I am pretty happy with the Arch (btw) I installed as a VM on Ubuntu 12.04 and then used as my main OS on the new work PC since 2017.
This... If I wanted an app in snap form, I would install it through snap instead. But installing an app through apt redirects to snap? No. It's ridiculous and unacceptable.
It makes sense that they don't want to maintain 2 versions. What doesn't make sense is that when you ask it for an apt, instead of saying "this package isn't avalible as an apt" and maybe "by the way it is available as a snap if you want", it just installs the snap without telling you.
Canonical is not maintaining fuck-all. They're just re-distributing Debian packages (sometimes with a few patches on top at most).

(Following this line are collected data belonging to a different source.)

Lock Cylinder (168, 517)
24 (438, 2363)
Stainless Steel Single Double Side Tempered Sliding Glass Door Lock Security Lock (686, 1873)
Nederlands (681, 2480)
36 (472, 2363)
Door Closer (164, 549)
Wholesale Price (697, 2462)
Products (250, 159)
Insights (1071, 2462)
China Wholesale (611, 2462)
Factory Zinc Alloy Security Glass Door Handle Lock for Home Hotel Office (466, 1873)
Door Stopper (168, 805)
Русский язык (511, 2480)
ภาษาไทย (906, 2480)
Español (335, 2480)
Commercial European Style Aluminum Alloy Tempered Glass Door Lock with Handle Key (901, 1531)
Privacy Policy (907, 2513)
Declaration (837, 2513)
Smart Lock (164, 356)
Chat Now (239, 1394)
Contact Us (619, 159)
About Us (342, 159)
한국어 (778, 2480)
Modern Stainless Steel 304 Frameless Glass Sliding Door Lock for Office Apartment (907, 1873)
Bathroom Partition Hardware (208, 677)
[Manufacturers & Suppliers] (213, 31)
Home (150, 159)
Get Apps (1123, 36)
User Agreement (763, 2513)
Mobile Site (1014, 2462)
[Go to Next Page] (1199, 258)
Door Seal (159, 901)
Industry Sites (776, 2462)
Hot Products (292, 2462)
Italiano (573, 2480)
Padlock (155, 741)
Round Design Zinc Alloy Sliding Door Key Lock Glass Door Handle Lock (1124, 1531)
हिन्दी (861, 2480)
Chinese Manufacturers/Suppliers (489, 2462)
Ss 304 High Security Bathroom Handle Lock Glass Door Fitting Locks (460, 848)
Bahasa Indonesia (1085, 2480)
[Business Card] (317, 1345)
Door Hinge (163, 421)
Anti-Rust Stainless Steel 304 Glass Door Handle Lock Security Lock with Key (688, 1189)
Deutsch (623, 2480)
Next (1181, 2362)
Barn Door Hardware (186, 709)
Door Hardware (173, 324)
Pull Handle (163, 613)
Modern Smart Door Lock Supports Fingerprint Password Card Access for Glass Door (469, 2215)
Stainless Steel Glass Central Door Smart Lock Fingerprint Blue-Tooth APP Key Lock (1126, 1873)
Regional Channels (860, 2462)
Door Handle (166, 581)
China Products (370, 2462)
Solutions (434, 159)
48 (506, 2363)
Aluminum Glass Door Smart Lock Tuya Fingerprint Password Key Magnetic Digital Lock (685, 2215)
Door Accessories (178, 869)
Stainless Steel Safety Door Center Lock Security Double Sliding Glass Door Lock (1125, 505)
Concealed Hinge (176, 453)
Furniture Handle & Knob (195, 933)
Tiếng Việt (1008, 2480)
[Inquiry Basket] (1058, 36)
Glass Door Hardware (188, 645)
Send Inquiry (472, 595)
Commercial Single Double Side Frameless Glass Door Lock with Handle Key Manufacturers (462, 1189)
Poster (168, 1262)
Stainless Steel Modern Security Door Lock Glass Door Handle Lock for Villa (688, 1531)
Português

The Debian team is doing all the heavy lifting of packaging software (including firefox-esr).
It's not a technical limitation that Canonical doesn't offer firefox as a deb. It's an intentional attempt to trap people into their walled garden.
I didn't say it was a technical limitation, I said it was laziness. Even if they just straight up take the deb from Debian, they are still responsible for if it works well on Ubuntu.
Anyway, it's hardly a very good trap. You can still download the deb from Debian, or use Mozilla's ppa, or use flatpak. Or hell, snap is the main difference between Ubuntu and Debian at this point anyway, so just use any other Debian distro. I hate to be the person defending Canonical here as I vastly prefer community distros, but when the vast majority of people are using OSs from Microsoft, Apple and Google, painting Canonical as a big greedy villain sounds like a joke.